Sabia ser delicada, se quisesse. Se quisesse. Viu Pierre chegar e achou seu nome comum e impronunciável; tantos erres lhe tiravam o ar. Conseguiu cruzar as pernas esboçar um sorriso. Pierre acenou - talvez para ela, talvez para a janela - antes de começar. Em vez de se concentrar no que ele dizia - a tão esperada revisão para a prova de francês - fixou-se na curvatura incerta do nariz, na eloquência do jovem professor, nas variantes da voz. Sentiu vontade de arrotar. Segurou a ponta de um cacho e desenhou, canhota, linhas que poderiam esboçar qualquer besteira. Treinou a pronúncia: Pier-re, Pr-erre. Certa de que não se esquecera de nenhum erre. Malditos erres. Malditos ditos confusos, que a faziam parecer boba. Suspirou e desejou ter motivo para um comentário pós-aula. Pierre lhe tirara o ar.

18 maio 2013

Dia qualquer

Começava a esfriar. Entraram em casa como se fosse um dia qualquer: as chaves dela na banqueta, celular e carteira dele no vão do armário (milimetricamente centrais), a bolsa pendendo pela alça na mesma banqueta, o casaco dele no antebraço e os passos apressados, sincopados, até o quarto em busca de um cabide.
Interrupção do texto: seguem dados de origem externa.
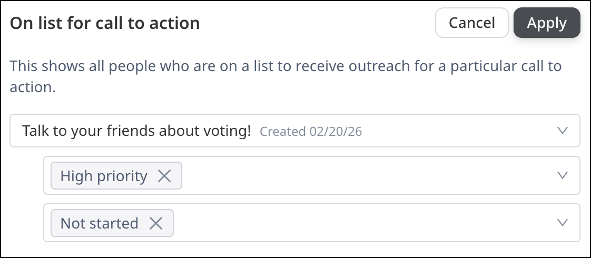
Task: Select the 'Talk to your friends about voting!' field
Action: pos(137,131)
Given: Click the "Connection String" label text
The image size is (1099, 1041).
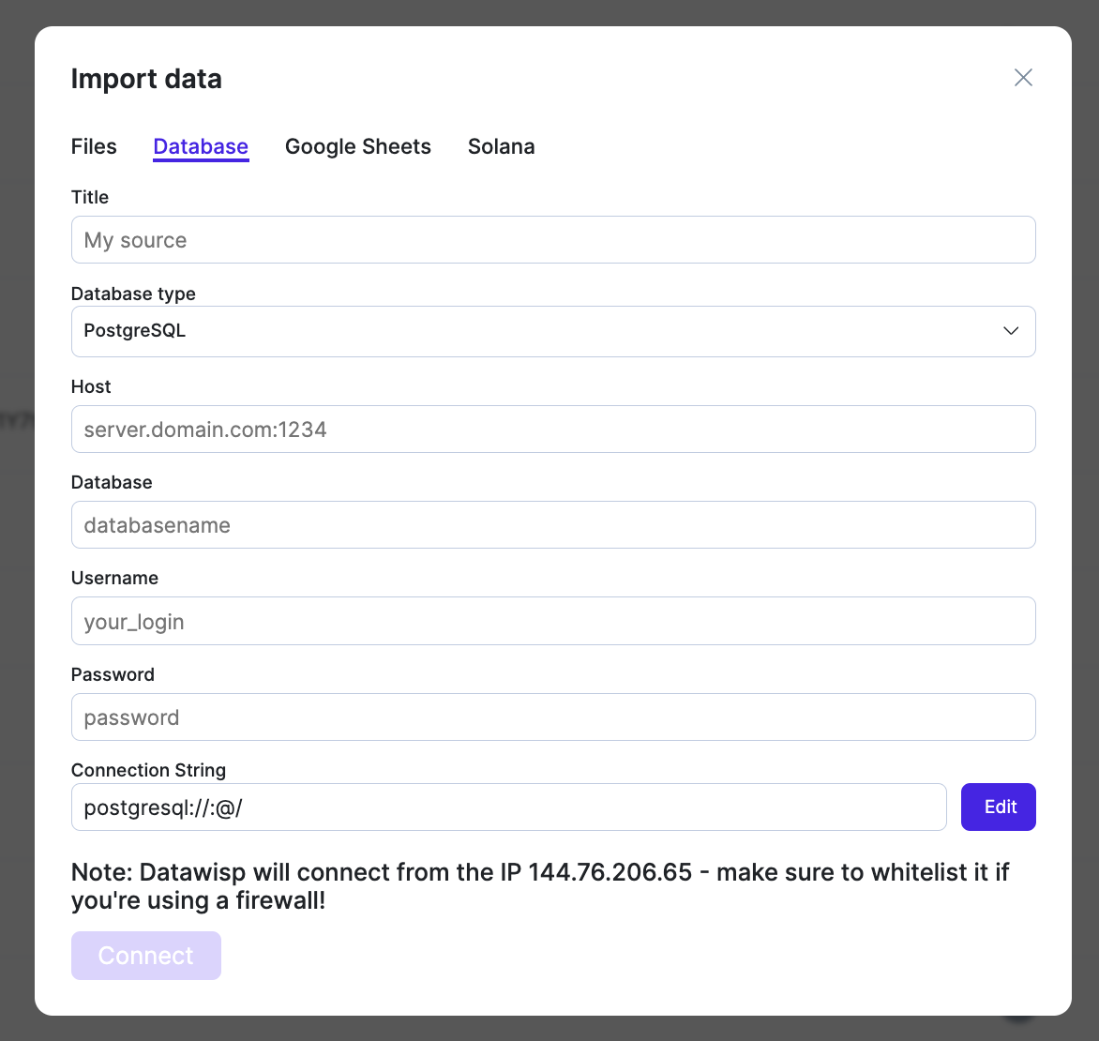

Ela tirou os sapatos no corredor. Ele colocou as roupas no cesto e reparou no movimento que os ombros dela fizeram quando, de braços erguidos, prendeu os cabelos. Os seios pareciam ter obtido um contorno que os fez simétricos como nunca foram em posição normal. Ela procurava alguma coisa. Ele lhe contava cada pinta, cada manchinha, pelinhos nos braços, os ossos dos dedos e cotovelos, sentia o chulé dela. E os olhos dela estavam intrigados: onde diabos podia ter deixado o esfoliante? Ele resolveu esperá-la, sereno, até que ela veio e, afinal, lhe dirigiu o olhar. Simulou movimentos trêmulos, exagerada, pra parecer engraçada. Era engraçada, muito engraçada. Estava frio. Tomaram juntos um banho bobo, com sopro de espuma e palmas para espalhar água na cara do outro. Sorriam, gargalhavam. Até que envolveram-se, os dois, numa toalha só - velha e gostosa. Desejaram a eternidade, tal como esse dia qualquer, sem filhos, cachorros, patos, um gostando dos defeitos do outro, o outro aprendendo com um. Lennon cantava baixinho em algum lugar. Era uma da tarde; foram para a cama.